If one were to view medical traditions in the same light as other human traditions, growing out of use and acceptance more so than from unshakable scientific evidence, one can understand how so many can get it so wrong for so long.

So, with HRT, we are witnessing the fall from grace of a time-honored medical tradition that, in the long run, may have contributed more damage than benefits. Was it accepted prematurely when there was actual evidence early on showing potential damage? Are there lessons we, as a society, should be learning from this, and from all the other practices, drugs, and medical traditions that have ultimately been discarded? At what point does it become irresponsible and unethical to willfully ignore potential dangers? Perhaps common sense can answer these questions.
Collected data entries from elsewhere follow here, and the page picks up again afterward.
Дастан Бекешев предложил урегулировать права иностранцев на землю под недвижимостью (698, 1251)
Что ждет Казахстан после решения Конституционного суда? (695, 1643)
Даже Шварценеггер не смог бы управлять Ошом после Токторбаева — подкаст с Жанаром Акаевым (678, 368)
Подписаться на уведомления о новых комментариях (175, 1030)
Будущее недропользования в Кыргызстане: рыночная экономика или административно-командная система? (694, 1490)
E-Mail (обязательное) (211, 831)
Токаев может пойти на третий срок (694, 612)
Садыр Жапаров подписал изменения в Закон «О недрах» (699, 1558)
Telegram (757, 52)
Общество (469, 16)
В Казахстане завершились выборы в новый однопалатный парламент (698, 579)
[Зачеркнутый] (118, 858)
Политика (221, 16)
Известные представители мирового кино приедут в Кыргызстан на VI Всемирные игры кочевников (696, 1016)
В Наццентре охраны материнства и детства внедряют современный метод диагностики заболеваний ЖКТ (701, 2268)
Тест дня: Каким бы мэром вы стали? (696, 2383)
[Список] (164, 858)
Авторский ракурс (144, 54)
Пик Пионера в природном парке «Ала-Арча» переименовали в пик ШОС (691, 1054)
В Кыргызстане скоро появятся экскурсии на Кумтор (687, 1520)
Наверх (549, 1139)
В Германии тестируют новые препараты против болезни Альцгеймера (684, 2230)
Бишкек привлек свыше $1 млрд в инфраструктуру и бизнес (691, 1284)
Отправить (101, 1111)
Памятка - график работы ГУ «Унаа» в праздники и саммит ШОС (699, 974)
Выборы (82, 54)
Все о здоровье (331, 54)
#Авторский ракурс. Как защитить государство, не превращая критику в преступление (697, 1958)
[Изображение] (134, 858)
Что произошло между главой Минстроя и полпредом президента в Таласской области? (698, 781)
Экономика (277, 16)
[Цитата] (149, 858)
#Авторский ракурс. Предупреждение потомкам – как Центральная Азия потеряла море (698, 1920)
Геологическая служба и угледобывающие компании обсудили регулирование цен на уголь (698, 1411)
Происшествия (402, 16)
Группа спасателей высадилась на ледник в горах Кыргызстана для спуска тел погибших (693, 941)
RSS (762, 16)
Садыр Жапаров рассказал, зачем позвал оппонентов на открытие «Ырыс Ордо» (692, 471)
Is fluoridation a medical tradition?

If one looks at the entire and very long history of fluoridation, and if one understands the complexity of this public policy and practice, with all the societal nuances involved, it is almost impossible not to consider fluoridation a medical tradition. In similarity with HRT, the earliest long-term tests were truncated, and some questionable results from these tests were ignored. There always was and still is a very strong industrial component to the promotion of fluoridation. And, in the memory of most of us now living in this country, we have been told our entire lives, by what we assume are the best sources, that fluoride is unequivocally the best thing for teeth. Why would anyone question such a thing?

On the other hand, why haven’t more professionals been asking questions about the many peer-reviewed studies that should be raising red flags, such as those suggesting hip fractures in long-term fluoridated communities, or disturbing correlations involving arthritis, bone cancers, thyroid disease and other evidence of endocrine disruption, and more recently, increased lead uptake in children? These types of studies, among others, have consistently been ignored or dismissed by the medical establishment.

 It is a troubling aspect of fluoridation-as-a-medical-tradition, that many good and educated health professionals, who only want the best for their patients, presume its safety and efficacy, even while aware of the controversy. That it is a long-term health policy with endorsements from high places, apparently keeps them from seeing the credible scientific questioning of this practice. Appeals to authority that perpetuate medical traditions can result in stagnation of ideas and approaches, not to mention turning a blind eye to possible toxic effects. Obviously, as with HRT, this can ultimately lead to dangerous outcomes.

Whether it’s HRT, fluoridation, or any other widespread medical/public policy or practice for which enough credible doubt exists, but the practice is defended and continued, precaution be damned, then logic and wisdom float out the window, we compromise scientific integrity, and we risk exacerbating the toxification of our selves and our world.

Deborah E. Moore, PhD, Director of Second Look, comes to her position with a background that includes teaching, writing, and organizing, as well as scholarship in the philosophy and sociology of science and medicine.